CONSIGNES DE TRAVAIL ->
A. Répondez à ces questions sur le texte concernant l'exhumation :
(i) En quelle année la bataille juridique a-t-elle commencé ?
(ii) En quel mois et quelle année le défunt est-il mort ?
(iii) De quelle année date la lettre présentée lors du procès ?
B. Recopiez le passage du texte sur l'exhumation situé entre « Cherchant simplement à » et « étayer ses allégations. », ces deux extraits compris.

TEXTE FOURNI ->
------------------------
La Cour suprême a pris une décision historique mercredi en ordonnant l’exhumation d’un cadavre après 23 ans, marquant ainsi un tournant majeur au sein du judiciaire. Cette décision fait suite à une bataille juridique acharnée entamée en 2001, lorsque la plaignante a cherché à établir sa filiation avec le défunt. Pour la plaignante, cette quête de vérité a été une épreuve déchirante. Cependant, la souffrance ne se limite pas à la plaignante elle-même. Les proches du défunt qui ont, eux, fait la demande d’exhumation du cadavre après 23 ans afin d’obtenir justice vivent également des épreuves difficiles. Revenons sur cette saga judiciaire de plus de deux décennies.

Cherchant simplement à prouver qu’elle est la fille légitime du défunt, elle a dû surmonter d’innombrables obstacles juridiques et émotionnels. La plaignante affirme être la fille naturelle du défunt bien qu’aucun document officiel ne mentionne le nom de son père. Elle soutient que ce dernier a toujours assumé son rôle de papa, fournissant soins, attention, et affection jusqu’à son décès en décembre 1999. Des éléments de preuve, tels qu’une lettre datée de 1995 et des relevés bancaires, avaient été présentés lors du procès pour étayer ses allégations.
------------------------
DONNÉES FOURNIES ->
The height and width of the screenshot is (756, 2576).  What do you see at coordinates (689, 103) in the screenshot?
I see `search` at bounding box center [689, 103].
------------------------
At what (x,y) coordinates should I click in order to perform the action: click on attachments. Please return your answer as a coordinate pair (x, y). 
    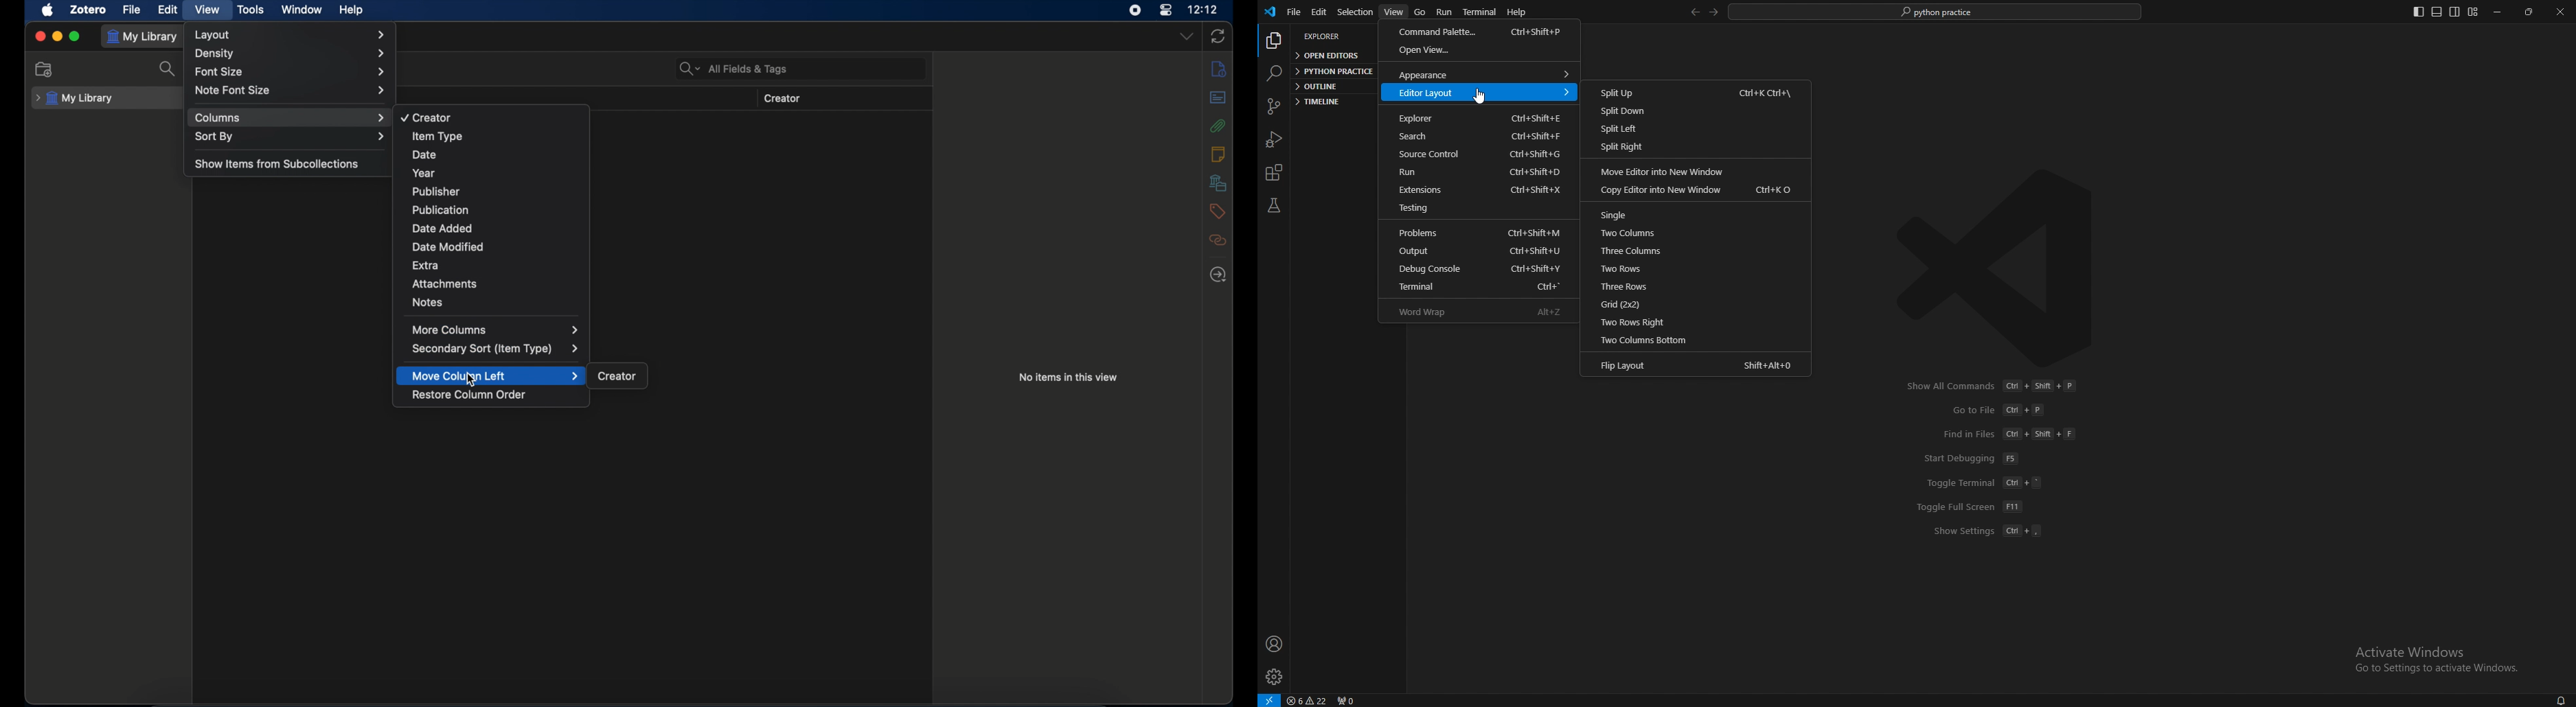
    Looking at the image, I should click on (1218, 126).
------------------------
RÉPONSES DE L'EXERCICE ->
A.
(i) En 2001.
(ii) En décembre 1999.
(iii) De 1995.

B.
Cherchant simplement à prouver qu’elle est la fille légitime du défunt, elle a dû surmonter d’innombrables obstacles juridiques et émotionnels. La plaignante affirme être la fille naturelle du défunt bien qu’aucun document officiel ne mentionne le nom de son père. Elle soutient que ce dernier a toujours assumé son rôle de papa, fournissant soins, attention, et affection jusqu’à son décès en décembre 1999. Des éléments de preuve, tels qu’une lettre datée de 1995 et des relevés bancaires, avaient été présentés lors du procès pour étayer ses allégations.